Le conversazioni tra Loris D’Ambrosio e Nicola Mancino
Trasmesse, sempre nella puntata di ieri, anche le intercettazioni dei dialoghi tra l’ex consigliere di Napolitano Loris D’Ambrosio (deceduto a luglio 2012) e Nicola Mancino, che nell’estate 1992 diventa ministro dell’interno. Mancino è accusato di falsa testimonianza al processo per la trattativa Stato-mafia. L’ex ministro, per “aggiustare” la sua posizione, due anni fa si rivolge al Capo dello Stato tramite D’Ambrosio, il quale dimostra una certa disponibilità ad interessarsi al suo caso. Alla richiesta di aiuto di Mancino – in riferimento al pericolo di un confronto con l’ex ministro della giustizia Martelli – l’ex consigliere risponde: “Come si fa ad intervenire? Qui è complicato. Per adesso io posso parlare con il Presidente, che aveva preso a cuore la questione”.
Così il segretario generale della Presidenza del Consiglio, Donato Marra invia una lettera a Grasso, allora procuratore nazionale antimafia, in merito ad una “percezione di gestioni non unitarie delle indagini collegate” sulla trattativa Stato-mafia. In sintesi, per chiedere il coordinamento tra procure gradito a Mancino. Ma Grasso, convocato in merito anche dal procuratore generale della Cassazione Gianfranco Ciani, risponde picche.
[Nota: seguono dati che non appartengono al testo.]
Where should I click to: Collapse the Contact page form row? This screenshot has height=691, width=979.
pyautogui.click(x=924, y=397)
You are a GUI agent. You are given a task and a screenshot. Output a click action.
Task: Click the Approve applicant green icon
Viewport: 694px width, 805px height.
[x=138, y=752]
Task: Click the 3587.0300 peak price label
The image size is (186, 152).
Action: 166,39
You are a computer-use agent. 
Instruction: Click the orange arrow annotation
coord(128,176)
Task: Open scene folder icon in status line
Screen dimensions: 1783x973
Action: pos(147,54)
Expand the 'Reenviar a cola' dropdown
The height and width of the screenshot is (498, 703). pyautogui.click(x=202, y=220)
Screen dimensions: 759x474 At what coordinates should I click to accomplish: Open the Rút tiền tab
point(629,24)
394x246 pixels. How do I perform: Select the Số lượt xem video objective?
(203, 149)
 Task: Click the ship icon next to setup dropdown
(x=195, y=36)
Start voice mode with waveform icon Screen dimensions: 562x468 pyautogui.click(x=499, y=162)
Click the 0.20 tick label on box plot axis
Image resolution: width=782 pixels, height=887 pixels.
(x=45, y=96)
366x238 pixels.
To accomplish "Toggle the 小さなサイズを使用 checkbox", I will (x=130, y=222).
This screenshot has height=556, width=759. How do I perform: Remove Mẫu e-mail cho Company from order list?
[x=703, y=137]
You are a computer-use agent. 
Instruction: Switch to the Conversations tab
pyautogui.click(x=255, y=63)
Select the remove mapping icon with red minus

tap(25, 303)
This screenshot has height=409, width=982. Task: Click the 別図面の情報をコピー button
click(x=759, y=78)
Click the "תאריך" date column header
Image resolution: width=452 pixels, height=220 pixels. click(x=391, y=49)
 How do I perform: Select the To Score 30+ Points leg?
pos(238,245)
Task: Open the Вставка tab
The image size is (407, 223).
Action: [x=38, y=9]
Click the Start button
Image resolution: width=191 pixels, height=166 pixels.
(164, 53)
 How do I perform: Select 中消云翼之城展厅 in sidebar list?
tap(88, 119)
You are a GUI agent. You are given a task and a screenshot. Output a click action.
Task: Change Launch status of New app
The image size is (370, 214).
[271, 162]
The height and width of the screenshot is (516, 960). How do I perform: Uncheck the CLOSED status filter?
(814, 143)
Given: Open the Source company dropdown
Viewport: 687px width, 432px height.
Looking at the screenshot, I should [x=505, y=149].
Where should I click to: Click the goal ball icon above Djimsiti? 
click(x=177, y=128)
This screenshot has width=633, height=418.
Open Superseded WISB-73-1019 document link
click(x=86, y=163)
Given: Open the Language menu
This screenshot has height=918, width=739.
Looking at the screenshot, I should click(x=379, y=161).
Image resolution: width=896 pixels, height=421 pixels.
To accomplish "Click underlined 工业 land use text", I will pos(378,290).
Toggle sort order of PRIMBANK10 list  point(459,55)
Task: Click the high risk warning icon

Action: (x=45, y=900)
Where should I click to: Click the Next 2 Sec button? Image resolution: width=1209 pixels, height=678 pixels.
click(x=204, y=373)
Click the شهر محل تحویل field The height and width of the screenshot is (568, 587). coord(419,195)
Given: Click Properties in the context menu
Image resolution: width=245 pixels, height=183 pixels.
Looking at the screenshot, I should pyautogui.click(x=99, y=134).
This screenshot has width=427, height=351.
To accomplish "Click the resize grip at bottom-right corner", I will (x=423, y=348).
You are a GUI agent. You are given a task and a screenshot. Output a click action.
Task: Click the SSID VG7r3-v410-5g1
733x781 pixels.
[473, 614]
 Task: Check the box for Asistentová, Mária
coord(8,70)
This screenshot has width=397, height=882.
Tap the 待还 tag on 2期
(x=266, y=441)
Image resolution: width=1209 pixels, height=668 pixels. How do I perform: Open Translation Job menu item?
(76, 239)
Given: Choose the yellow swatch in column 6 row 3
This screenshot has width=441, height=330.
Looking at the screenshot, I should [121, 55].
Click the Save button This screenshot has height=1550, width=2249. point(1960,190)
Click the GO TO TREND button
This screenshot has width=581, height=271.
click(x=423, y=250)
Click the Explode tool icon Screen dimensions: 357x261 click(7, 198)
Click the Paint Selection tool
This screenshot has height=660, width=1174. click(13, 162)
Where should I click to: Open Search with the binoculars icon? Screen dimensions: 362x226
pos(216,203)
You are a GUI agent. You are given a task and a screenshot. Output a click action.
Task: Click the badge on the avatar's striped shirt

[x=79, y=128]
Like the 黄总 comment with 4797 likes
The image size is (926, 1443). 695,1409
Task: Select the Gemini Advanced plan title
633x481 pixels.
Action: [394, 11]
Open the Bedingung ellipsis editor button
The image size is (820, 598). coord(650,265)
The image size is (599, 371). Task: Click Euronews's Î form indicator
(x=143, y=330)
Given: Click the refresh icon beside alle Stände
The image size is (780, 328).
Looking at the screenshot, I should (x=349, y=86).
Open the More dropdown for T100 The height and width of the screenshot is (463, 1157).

I contatti tra Mancino e Napolitano (i dialoghi diretti, intercettati dalla procura di Palermo, sono stati distrutti per volere del Capo dello Stato) figurano al sesto punto del testo dell'impeachment presentato da M5s, secondo il quale “Il Presidente della Repubblica in carica non sta svolgendo il suo mandato, in armonia con i compiti e le funzioni assegnatigli dalla Costituzione e rinvenibili nei suoi supremi principi”. Con il conflitto di attribuzione sollevato da Napolitano riguardante le conversazioni con Mancino si denuncia infatti “un grave atteggiamento intimidatorio nei confronti della magistratura, oltretutto nell'ambito di un delicatissimo procedimento penale concernente la presunta trattativa tra le istituzioni statali e la criminalità organizzata”.